Lana Pollack, the U.S. chairman of the Joint Commission, declined to sign the letter from her commission recommending that the governments explore what it will take to bring lake levels up and instead wrote a dissent arguing that a St. Clair restoration offers only "false hope."
She fears the project will detract the public's attention from what she sees as the real issue — climate change causing increased evaporation. Her husband is Henry Pollack, a University of Michigan scientist and member of the team of climate researchers who shared a 2007 Nobel Prize with former Vice President Al Gore.
While Pollack's fellow commissioners have recommended exploring a system that could allow more water to leave Michigan and Huron in wet years, she said the big lakes are so slow to respond to long-term weather patterns that predicting when to let that water go or when to hold it back could prove impossible.
"Some of the very same people who deny the reality of climate change being caused by our energy choices are the same people who say, 'We want you to fix this,'" Lana Pollack said. "So on the one hand they say mankind is too small to impact Mother Nature — that forces of nature are much stronger than the impacts of man.
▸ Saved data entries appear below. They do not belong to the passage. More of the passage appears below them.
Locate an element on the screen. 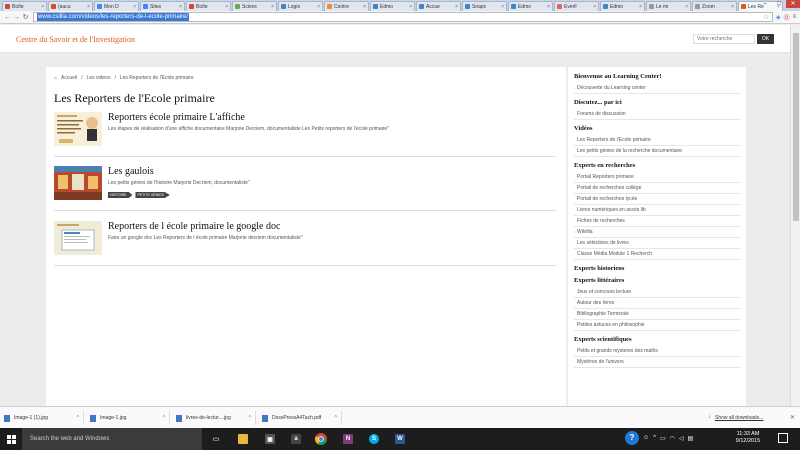  sidebar-link: Portail de recherches lycée is located at coordinates (658, 200).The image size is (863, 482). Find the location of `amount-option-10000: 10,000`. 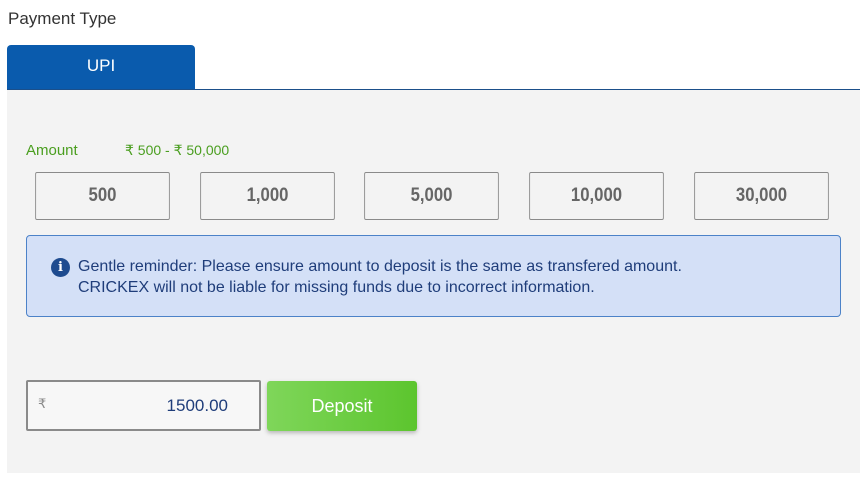

amount-option-10000: 10,000 is located at coordinates (596, 196).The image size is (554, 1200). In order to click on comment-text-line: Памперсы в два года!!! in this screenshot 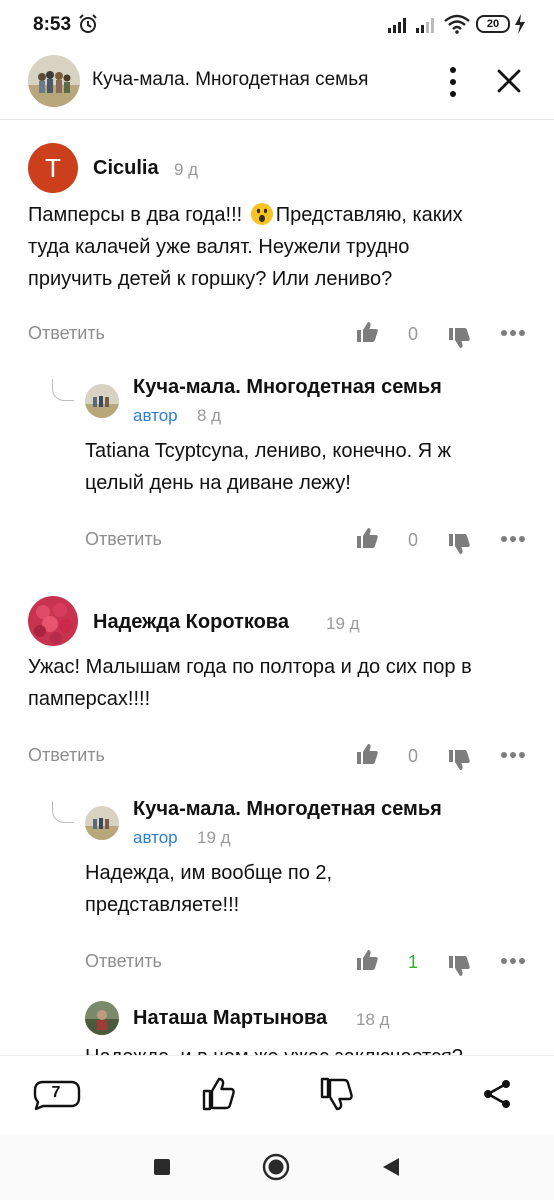, I will do `click(138, 215)`.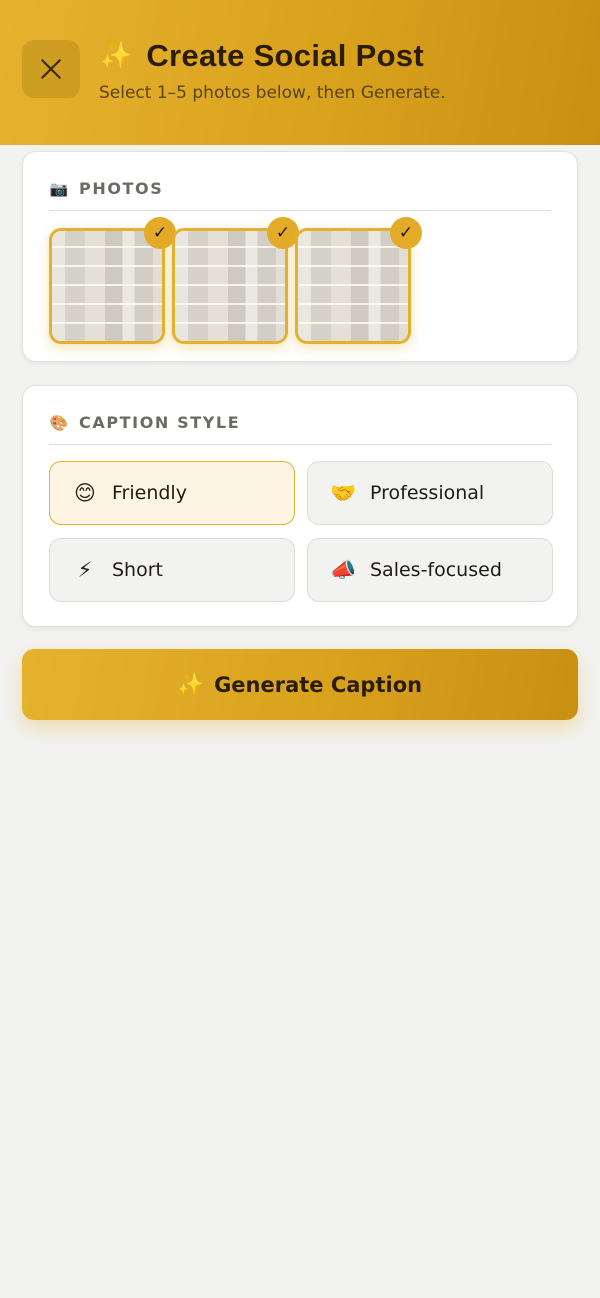 The height and width of the screenshot is (1298, 600). I want to click on close-icon, so click(51, 69).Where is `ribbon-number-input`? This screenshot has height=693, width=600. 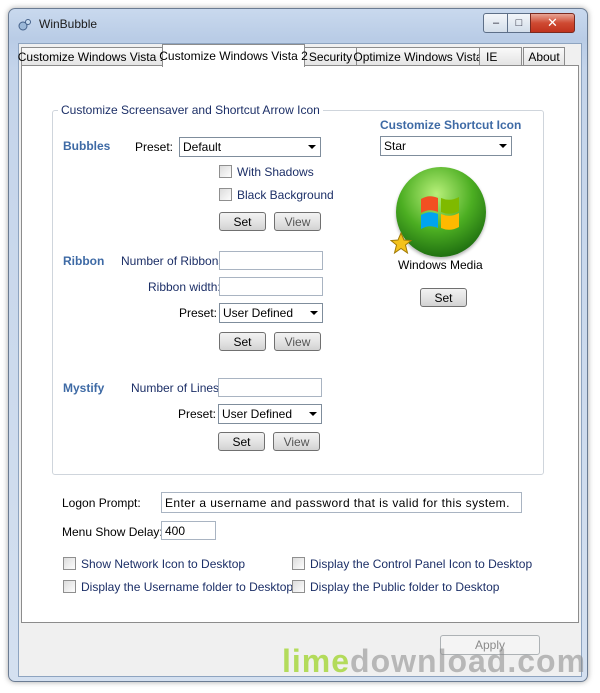 ribbon-number-input is located at coordinates (271, 260).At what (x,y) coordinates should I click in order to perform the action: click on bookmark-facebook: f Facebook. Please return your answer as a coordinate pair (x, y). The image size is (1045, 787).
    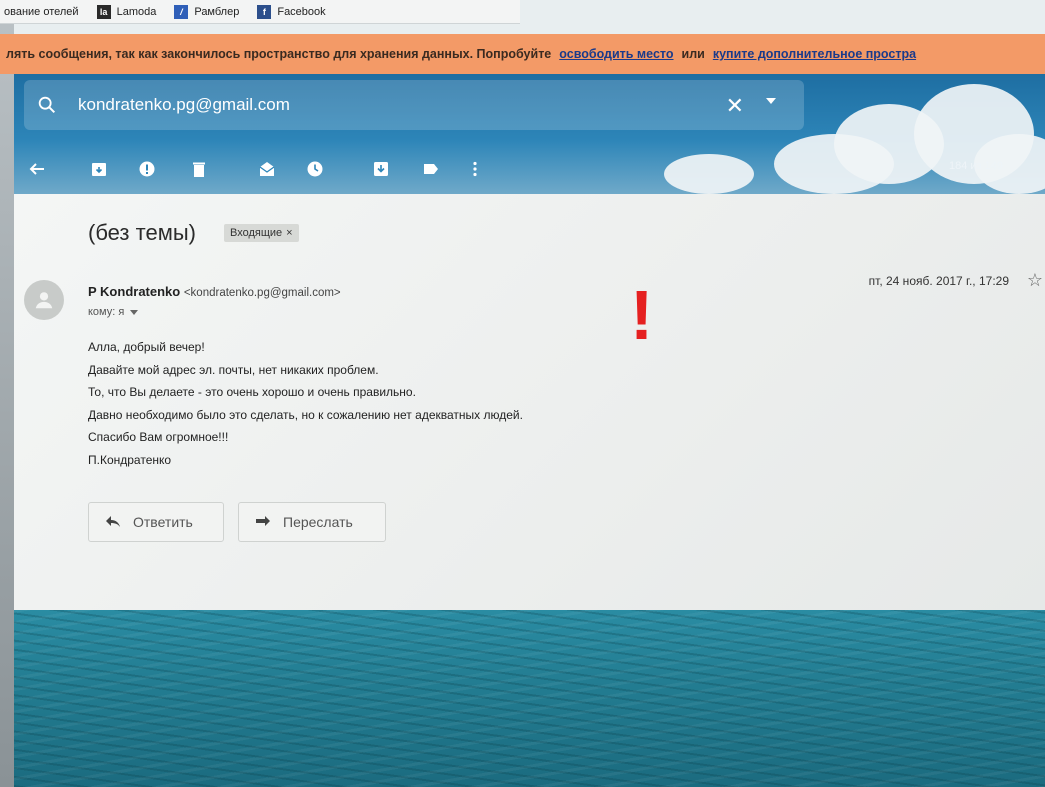
    Looking at the image, I should click on (292, 12).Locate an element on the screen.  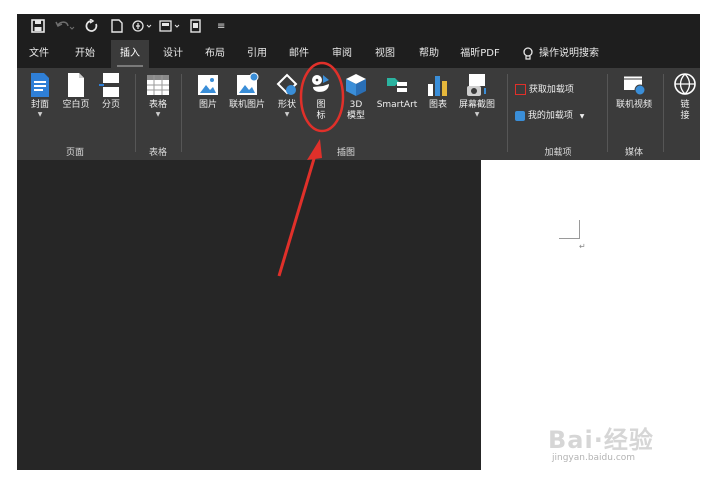
annotation-arrow-head is located at coordinates (314, 150).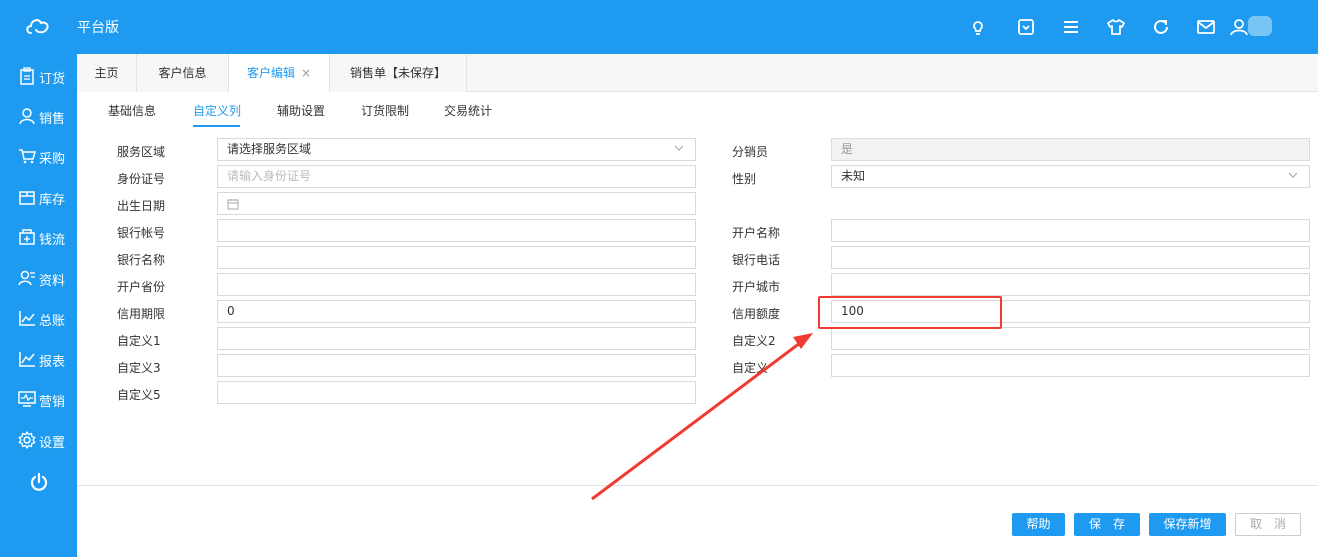 This screenshot has height=557, width=1318. Describe the element at coordinates (52, 240) in the screenshot. I see `sidebar-item-label: 钱流` at that location. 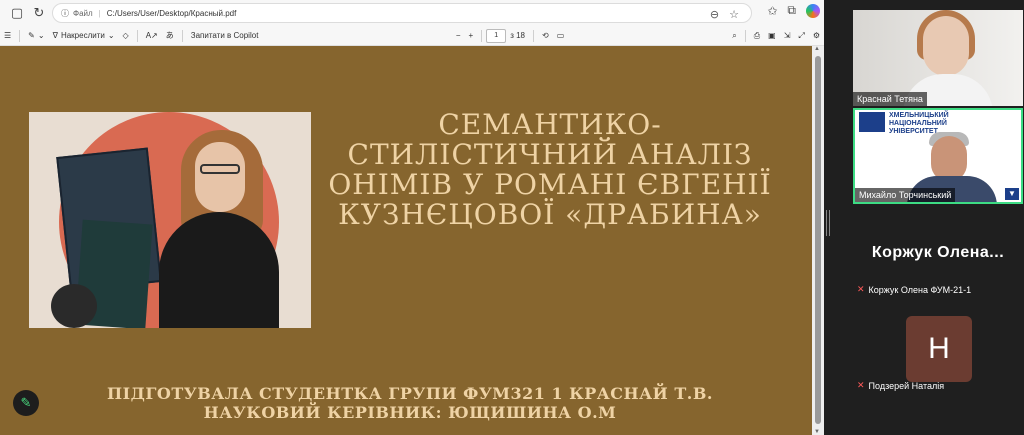 What do you see at coordinates (219, 270) in the screenshot?
I see `photo-person-body` at bounding box center [219, 270].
Yet they somehow turn around and say, 'OK, governments: Put a plug in — engineer something, dredge something, dig out, blow up, modify.' They don't think man is too weak to engineer a fix, but they somehow say we're not responsible for the cause."
University of Wisconsin-Milwaukee meteorologist Paul Roebber agrees controlling flows out the St. Clair could be a complex job, but he believes it is one worth exploring, especially in an era when he expects increased evaporation and precipitation cycles to bring unprecedentedly big swings in water levels.
Roebber isn't worried about preserving fluctuations essential to wetlands health.
"It's unlikely to me that the problem is really going to be that we won't have variability in lake levels," he said. "It will be that we still have too much."
In addition to exploring a St. Clair restoration, the Joint Commission is recommending the U.S. and Canadian governments pursue a strategy of "adaptive management" to cope with the low levels.
"Adaptive management is a hard sell because by definition it says we don't know what it means," said Lana Pollack, a proponent of the strategy. "It doesn't start out with prescription. It doesn't say build this and dredge that and modify the other thing."
She says what it does say is to start paying attention to the changes that have already happened, learn everything you can to better predict changes likely to come, and be strategic in your decisions on how to cope.
"It is continually measuring, learning, adjusting," she said.
Some of this, of course, is already happening.
At Milwaukee's South Shore Yacht Club, commodore Dave Wehnes is pushing members' boats around the slips like giant chess pieces, trying to find the right match for the right boat so the big ones can buy an extra six inches of precious draft — sometimes the difference between being able to set sail for the summer, or not.
Freighters going through the locks at Sault Ste. Marie are leaving thousands of tons of cargo on the docks, just so they don't scrape bottom.
At the tip of the Door Peninsula, emergency dredging was ordered this winter so the ferry that is a lifeline to the outside world for Washington Island's 700 full-time residents could simply pull into its dock.
Just to the south at the public dock in the village of Ephraim, boat slips earlier this year weren't so much on the water as near it. The water was so low this winter that dredging crews were basically digging a canal, not a channel, out into Eagle Harbor.
The low water has been good business for Door County dredger Kahr, but that doesn't mean he's happy. He knows the work he does is expensive and at times environmentally messy. Then he thinks about how it's happening up and down Michigan and Huron's nearly 5,500 miles of shoreline.
Just chasing the water isn't his answer anymore. He says it is time to at least explore how we might actually catch it.
"We can't just keep dig, dig, digging," he said.